If you kept adding features to this app, you'd run into lack of transactions. Again, this makes total sense for document search! But for a primary datastore, you often will have multiple things you want to have happen together or not at all. The Credits field I'd included? Originally I wanted to implement a feature that's totally extra, called Extra Chats. If you make a chat "extra", it would send confetti or something. To do this, you'd have to send the message and deduct from a user's credits simultaneously.

You can't insert/update records across two collections, though, and you can't lock rows! There are solutions, like using event sourcing, but... those end up pretty complicated.

And then you also have data durability. Typesense stores everything in memory, so unless it's configured to write to the disk, you can drop data. I was a little annoyed that this is turned on by default, because the wind was taken out of my sails for this point. Turns out, Typesense has worked a lot into making things reliable and durable! Writing data to the disk is enabled by default, and you can enable clustering for high availability as well.
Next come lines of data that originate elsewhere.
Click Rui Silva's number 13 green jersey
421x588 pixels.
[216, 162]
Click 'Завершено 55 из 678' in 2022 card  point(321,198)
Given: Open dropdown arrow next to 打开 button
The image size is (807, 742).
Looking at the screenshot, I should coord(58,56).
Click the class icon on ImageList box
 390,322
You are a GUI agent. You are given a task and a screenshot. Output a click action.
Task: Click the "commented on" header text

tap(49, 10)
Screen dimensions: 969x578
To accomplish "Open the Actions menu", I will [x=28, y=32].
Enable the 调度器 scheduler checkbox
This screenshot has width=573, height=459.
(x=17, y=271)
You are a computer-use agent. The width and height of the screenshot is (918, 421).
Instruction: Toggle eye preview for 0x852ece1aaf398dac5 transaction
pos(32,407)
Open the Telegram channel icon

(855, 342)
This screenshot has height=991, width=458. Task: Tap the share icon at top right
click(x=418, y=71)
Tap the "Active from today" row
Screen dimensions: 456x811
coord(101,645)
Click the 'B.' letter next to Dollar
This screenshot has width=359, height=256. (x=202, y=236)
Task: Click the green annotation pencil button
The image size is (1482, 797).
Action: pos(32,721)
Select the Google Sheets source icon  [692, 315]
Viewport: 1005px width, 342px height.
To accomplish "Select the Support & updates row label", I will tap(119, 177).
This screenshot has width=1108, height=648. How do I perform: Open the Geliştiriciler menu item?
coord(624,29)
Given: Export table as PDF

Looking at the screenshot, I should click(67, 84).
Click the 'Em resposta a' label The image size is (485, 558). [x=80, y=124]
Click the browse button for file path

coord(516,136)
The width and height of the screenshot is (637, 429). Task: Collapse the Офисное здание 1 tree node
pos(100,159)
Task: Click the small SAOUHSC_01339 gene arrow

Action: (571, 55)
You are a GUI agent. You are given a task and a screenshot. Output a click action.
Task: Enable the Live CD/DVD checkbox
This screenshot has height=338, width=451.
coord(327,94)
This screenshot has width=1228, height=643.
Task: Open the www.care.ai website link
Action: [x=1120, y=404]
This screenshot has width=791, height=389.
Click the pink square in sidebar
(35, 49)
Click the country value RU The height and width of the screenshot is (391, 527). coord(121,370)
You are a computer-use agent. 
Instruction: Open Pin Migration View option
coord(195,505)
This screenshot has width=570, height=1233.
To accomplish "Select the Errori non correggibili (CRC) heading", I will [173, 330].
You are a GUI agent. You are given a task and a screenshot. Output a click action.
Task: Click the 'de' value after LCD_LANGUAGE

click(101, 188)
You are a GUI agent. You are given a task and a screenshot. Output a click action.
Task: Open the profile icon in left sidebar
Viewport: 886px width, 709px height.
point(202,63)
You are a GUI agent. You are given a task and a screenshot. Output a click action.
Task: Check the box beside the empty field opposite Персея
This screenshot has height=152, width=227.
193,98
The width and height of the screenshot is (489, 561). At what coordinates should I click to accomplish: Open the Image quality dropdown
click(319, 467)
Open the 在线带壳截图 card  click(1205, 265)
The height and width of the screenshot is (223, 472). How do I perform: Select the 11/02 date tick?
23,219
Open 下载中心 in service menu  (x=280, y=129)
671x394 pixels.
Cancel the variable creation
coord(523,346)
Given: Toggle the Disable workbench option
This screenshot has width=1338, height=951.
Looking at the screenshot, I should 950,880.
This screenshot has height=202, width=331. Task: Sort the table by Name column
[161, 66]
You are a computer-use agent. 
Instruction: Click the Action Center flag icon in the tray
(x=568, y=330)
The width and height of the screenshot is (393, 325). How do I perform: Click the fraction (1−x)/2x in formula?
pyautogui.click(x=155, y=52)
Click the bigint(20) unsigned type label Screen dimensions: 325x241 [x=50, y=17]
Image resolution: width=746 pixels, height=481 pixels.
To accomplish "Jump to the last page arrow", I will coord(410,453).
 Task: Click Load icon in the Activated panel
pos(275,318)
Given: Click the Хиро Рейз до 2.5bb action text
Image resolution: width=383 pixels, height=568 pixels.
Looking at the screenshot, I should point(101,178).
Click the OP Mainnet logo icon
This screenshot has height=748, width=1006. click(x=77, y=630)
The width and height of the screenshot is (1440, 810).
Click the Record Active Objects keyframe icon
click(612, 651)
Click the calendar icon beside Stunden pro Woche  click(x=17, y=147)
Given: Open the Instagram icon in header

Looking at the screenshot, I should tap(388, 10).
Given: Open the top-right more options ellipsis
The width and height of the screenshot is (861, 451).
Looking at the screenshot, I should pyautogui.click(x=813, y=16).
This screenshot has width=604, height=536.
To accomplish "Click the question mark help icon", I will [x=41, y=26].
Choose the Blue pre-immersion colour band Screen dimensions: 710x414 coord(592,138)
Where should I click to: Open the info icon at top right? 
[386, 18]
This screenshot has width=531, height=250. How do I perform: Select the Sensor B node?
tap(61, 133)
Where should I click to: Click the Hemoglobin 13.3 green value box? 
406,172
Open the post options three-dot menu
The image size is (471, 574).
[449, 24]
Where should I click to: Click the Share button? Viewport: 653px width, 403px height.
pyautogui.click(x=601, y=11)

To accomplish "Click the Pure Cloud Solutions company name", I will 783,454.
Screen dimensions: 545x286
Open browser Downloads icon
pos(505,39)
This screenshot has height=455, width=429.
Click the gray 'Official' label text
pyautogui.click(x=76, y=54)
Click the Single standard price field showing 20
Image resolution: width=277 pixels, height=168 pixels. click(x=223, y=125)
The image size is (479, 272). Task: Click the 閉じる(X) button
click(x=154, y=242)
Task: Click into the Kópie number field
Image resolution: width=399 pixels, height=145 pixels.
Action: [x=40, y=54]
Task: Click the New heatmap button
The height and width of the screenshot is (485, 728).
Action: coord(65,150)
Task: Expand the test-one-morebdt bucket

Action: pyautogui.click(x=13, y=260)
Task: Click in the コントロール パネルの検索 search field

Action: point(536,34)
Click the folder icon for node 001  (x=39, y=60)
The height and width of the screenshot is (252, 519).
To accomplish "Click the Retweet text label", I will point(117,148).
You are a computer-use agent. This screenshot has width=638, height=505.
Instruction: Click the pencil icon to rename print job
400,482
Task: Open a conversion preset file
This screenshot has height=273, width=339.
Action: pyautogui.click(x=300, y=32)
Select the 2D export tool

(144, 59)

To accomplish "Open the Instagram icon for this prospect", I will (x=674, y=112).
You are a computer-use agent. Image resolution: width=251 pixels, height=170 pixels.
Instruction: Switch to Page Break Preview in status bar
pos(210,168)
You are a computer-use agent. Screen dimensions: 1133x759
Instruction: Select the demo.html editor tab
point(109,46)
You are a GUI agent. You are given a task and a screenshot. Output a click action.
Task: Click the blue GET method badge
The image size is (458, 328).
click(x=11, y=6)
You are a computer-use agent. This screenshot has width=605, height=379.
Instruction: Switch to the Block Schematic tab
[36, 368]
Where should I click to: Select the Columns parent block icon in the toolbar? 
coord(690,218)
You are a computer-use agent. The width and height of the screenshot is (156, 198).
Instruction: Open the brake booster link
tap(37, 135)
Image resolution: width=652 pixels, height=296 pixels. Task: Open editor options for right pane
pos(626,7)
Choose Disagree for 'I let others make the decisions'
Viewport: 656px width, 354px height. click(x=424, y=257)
Ultimately, though, it's not designed to be your primary datastore, so you should probably listen to that. There are going to be things that aren't handled perfectly for durability since that's not what they're designing for. So probably don't do this for real.

It seems nice, if you hold it right

I came away from this project hoping that I have a use case sometime soon to use Typesense the right way. There are rough edges, of course, because everthing has them. (Seriously, please add parameterized queries, please please, that seems like a big win for happy path security!)

For actually searching across documents? Oh, it seems really nice! I'd love to use it in that way and get to see it in its environment where it shines.


1

Amusingly, the brief actually stipulates that I'd use it as the primary data store, because I'd pitched that as the idea before the brief was issued and signed. So they did, technically, pay me to use their product wrong!